-- EXERCISE REQUIREMENTS --
Replace "breadcrumb segment" with "navigation link" in the rows from the line containing "Task: Switch to" through the line containing "Select the gitrepos breadcrumb segment", and reproduce only that stretch without the pictures, leaving everything else unchanged.

-- DATA SHOWN --
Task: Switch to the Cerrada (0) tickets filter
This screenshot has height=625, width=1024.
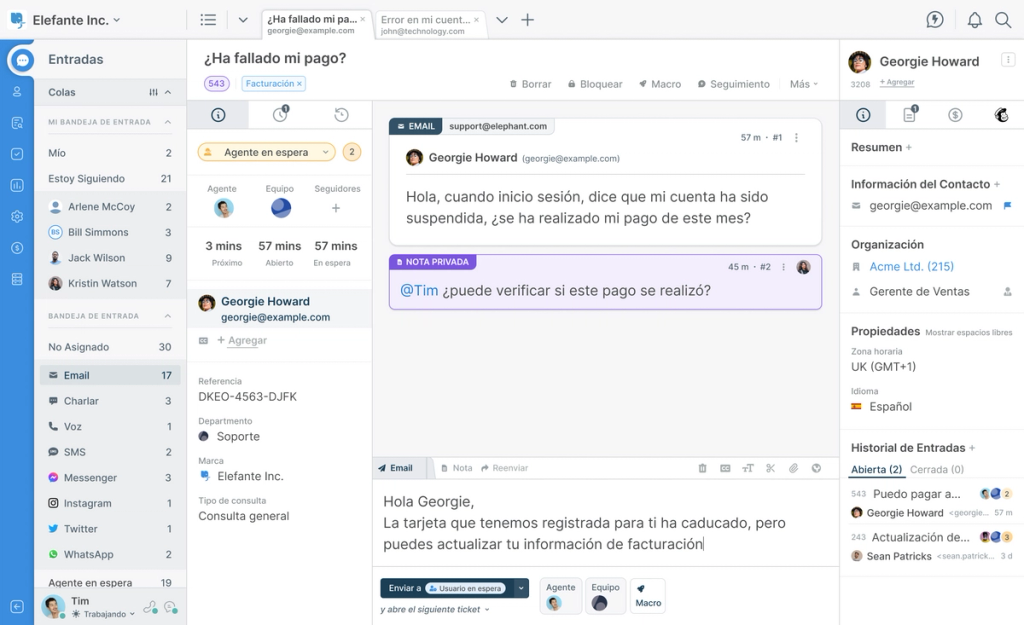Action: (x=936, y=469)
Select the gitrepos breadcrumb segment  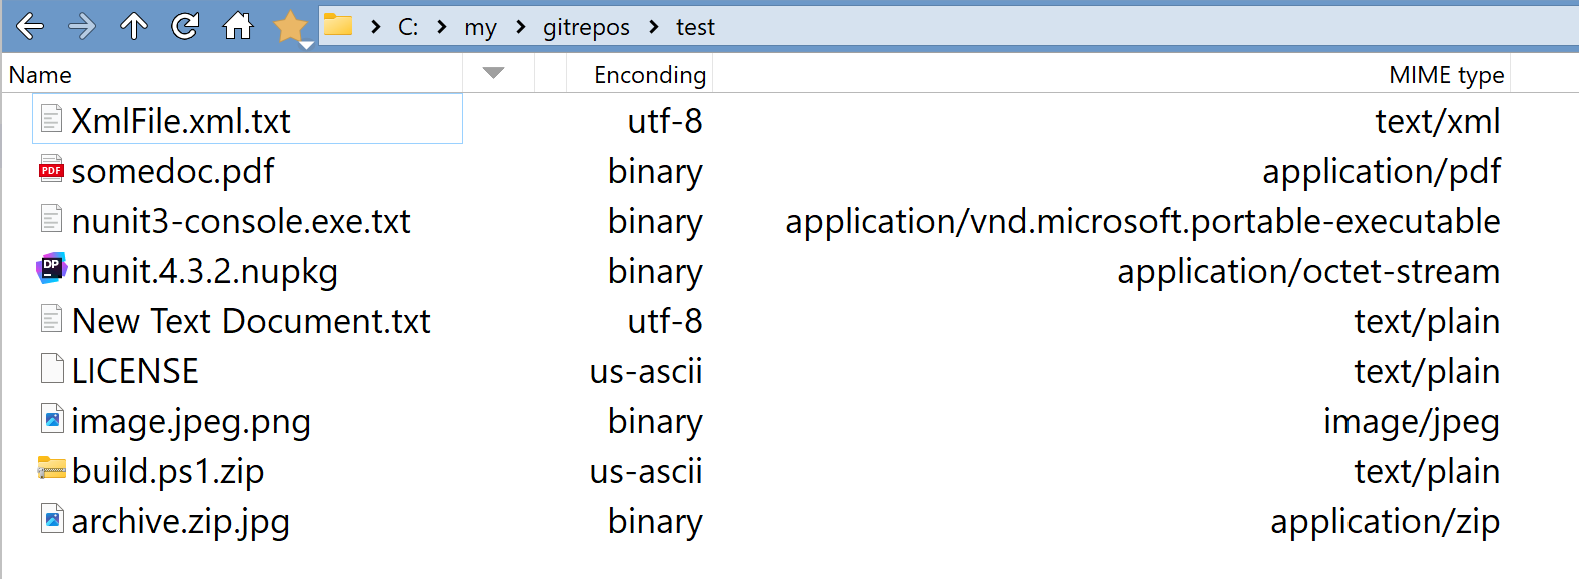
...
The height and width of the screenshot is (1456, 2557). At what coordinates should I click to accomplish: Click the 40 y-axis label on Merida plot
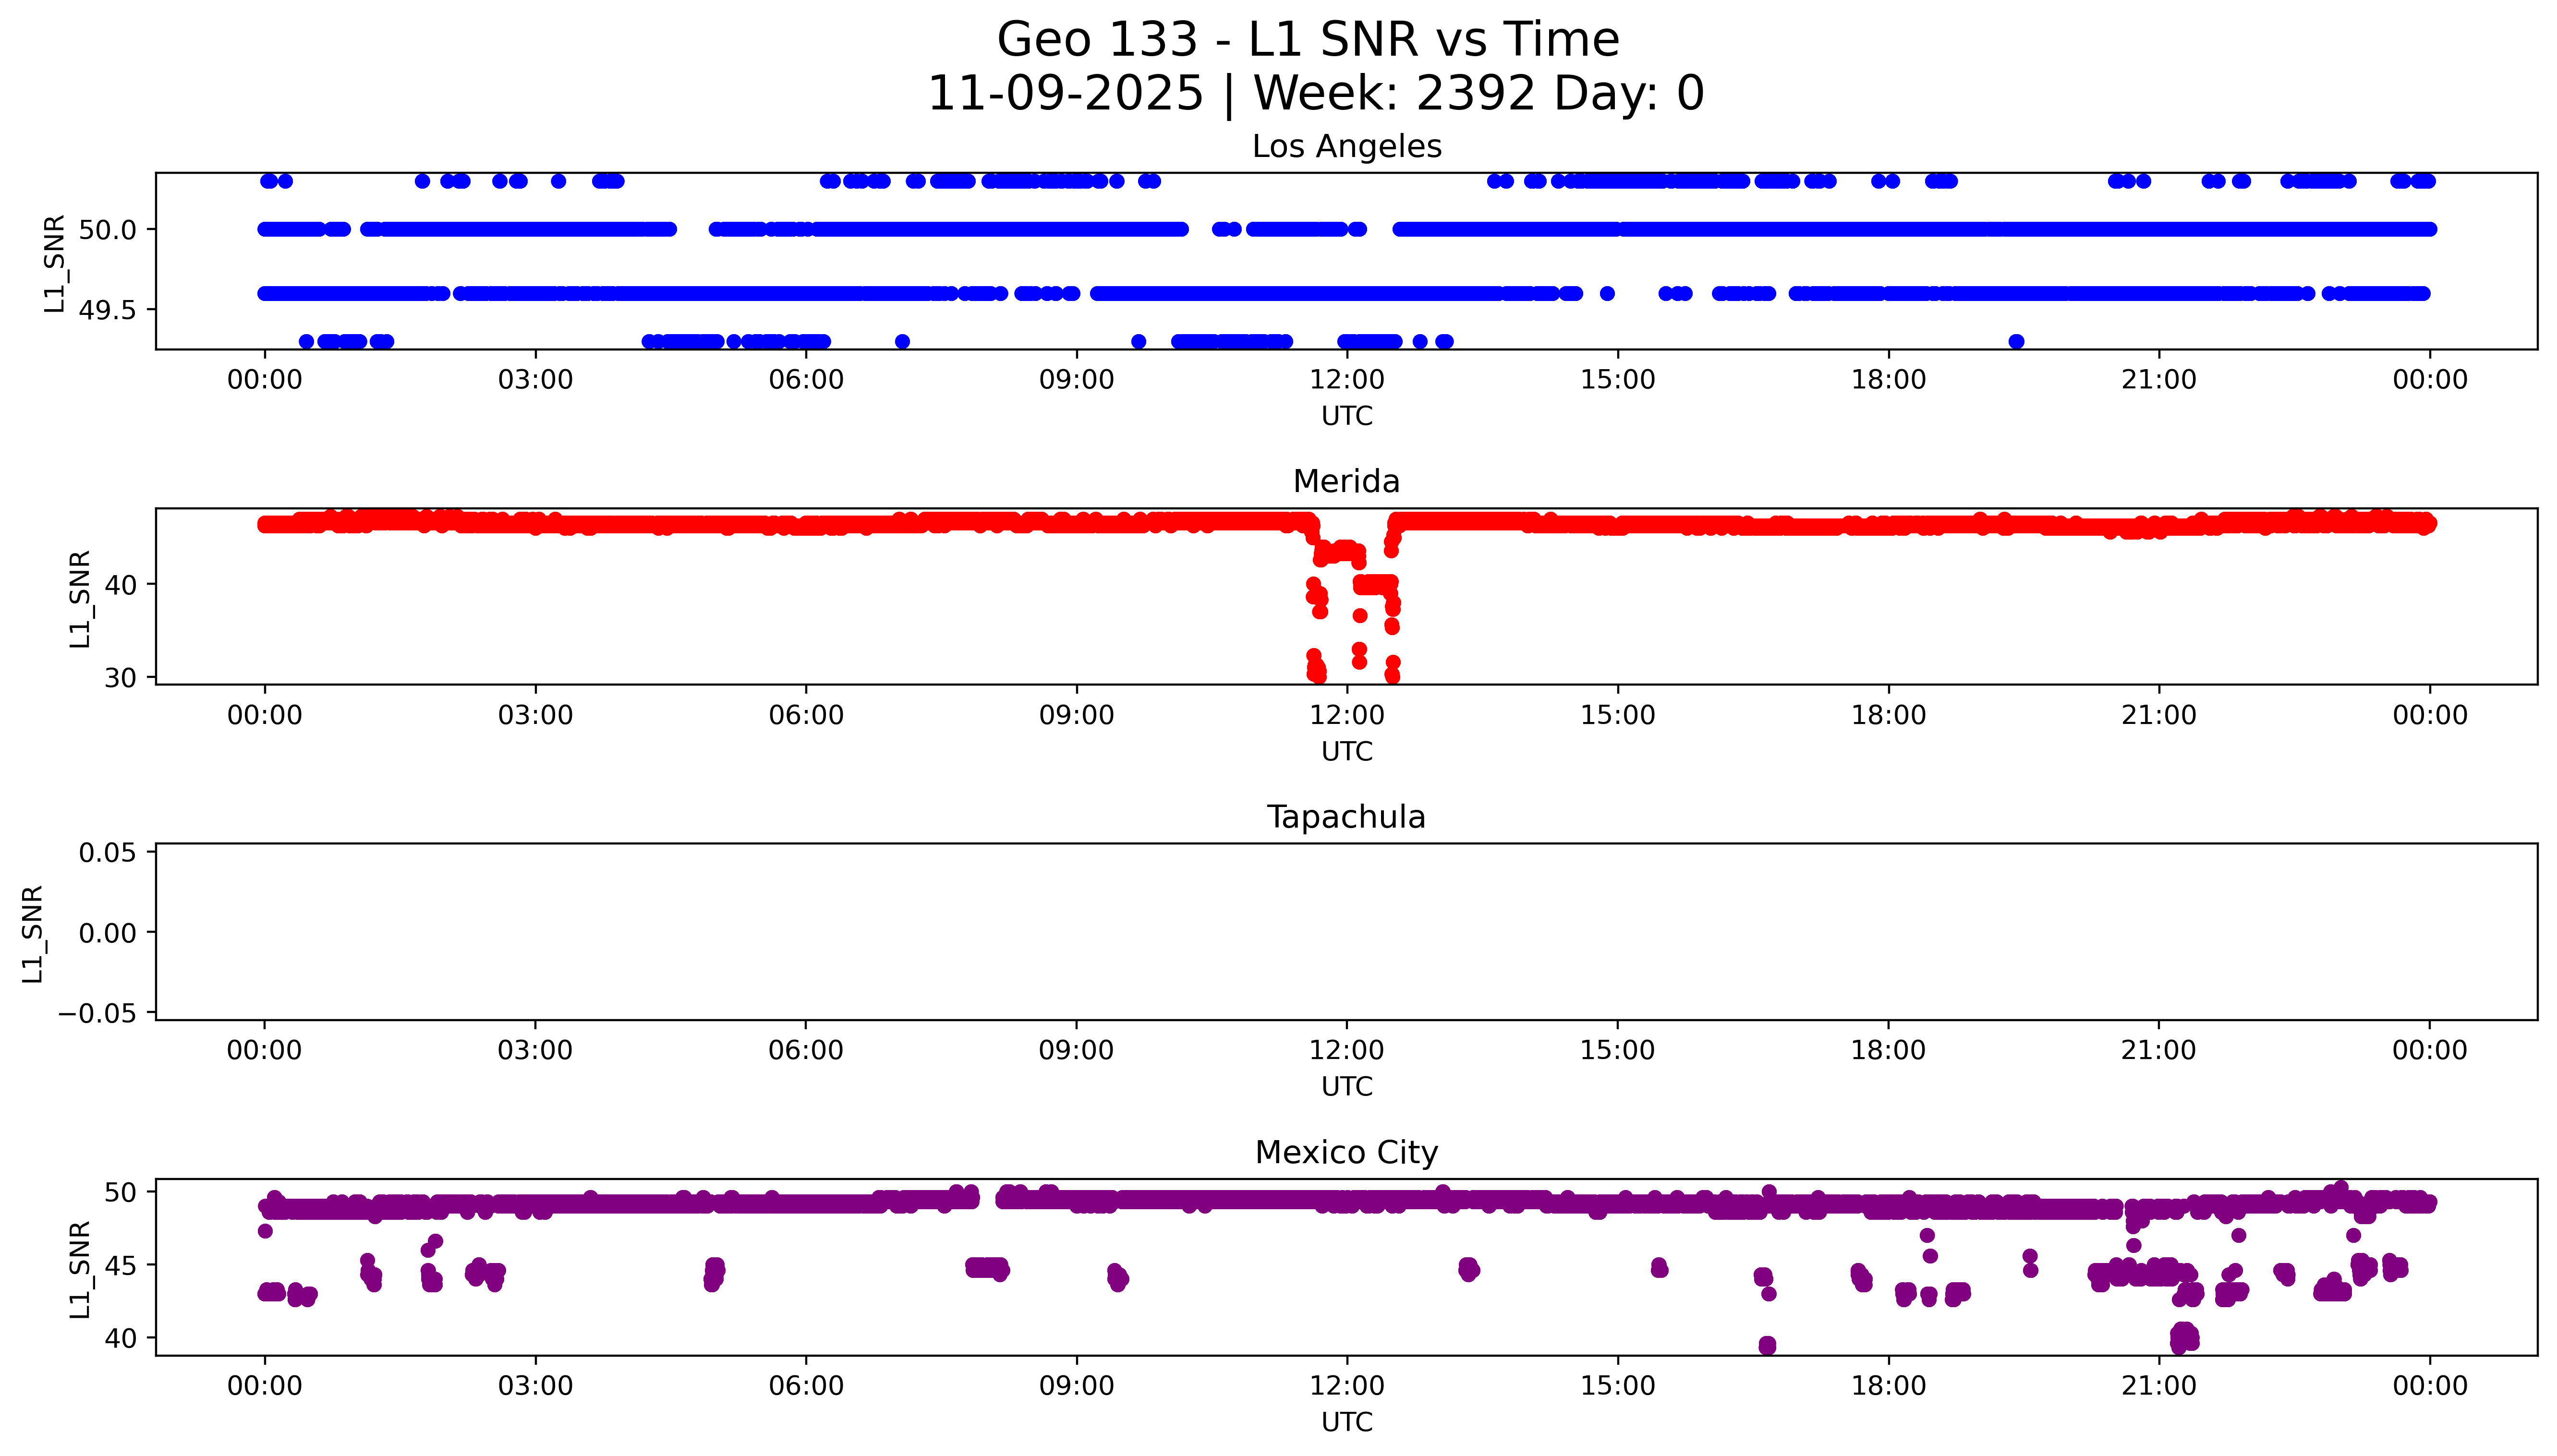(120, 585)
--
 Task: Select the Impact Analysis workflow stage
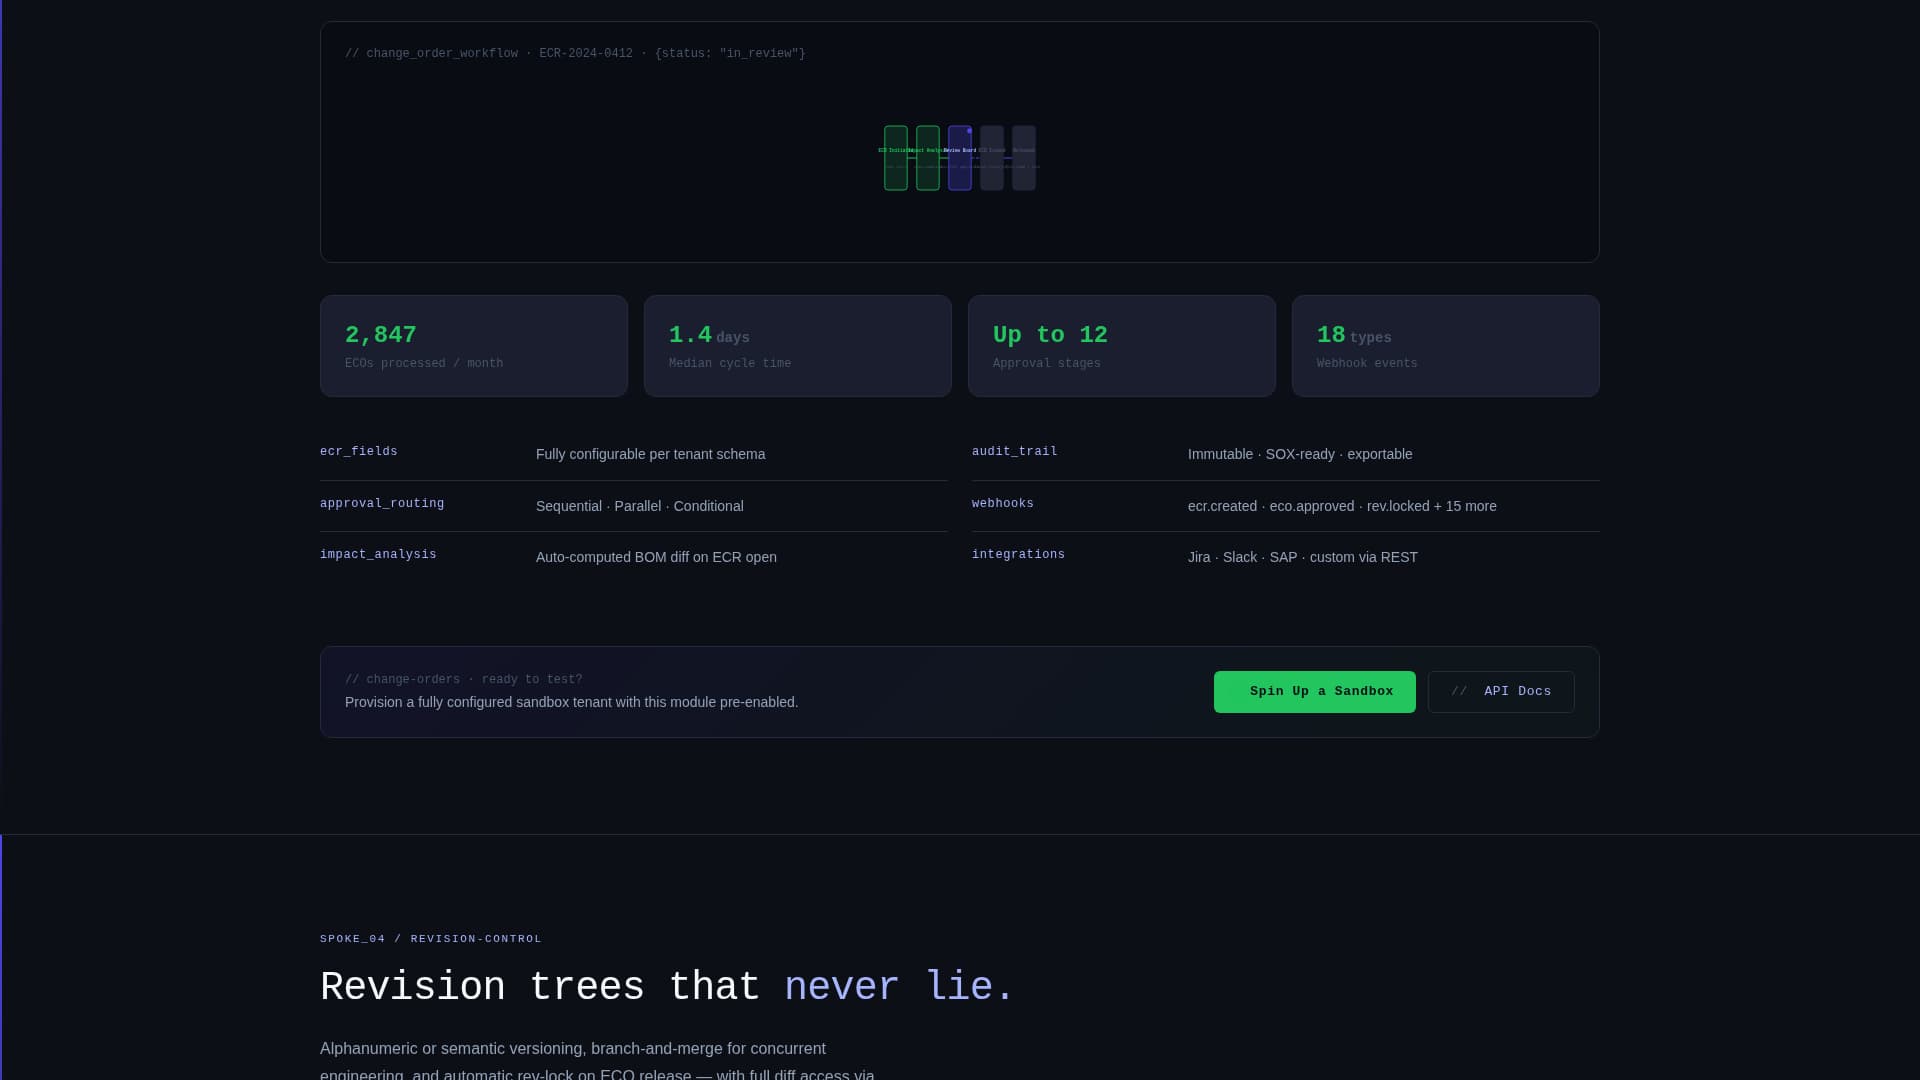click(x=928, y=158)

-- RESPONSE TO THE EXERCISE --
Task: Switch to the Cerrada (0) tickets filter
This screenshot has height=625, width=1024.
Action: (x=936, y=469)
Select the gitrepos navigation link  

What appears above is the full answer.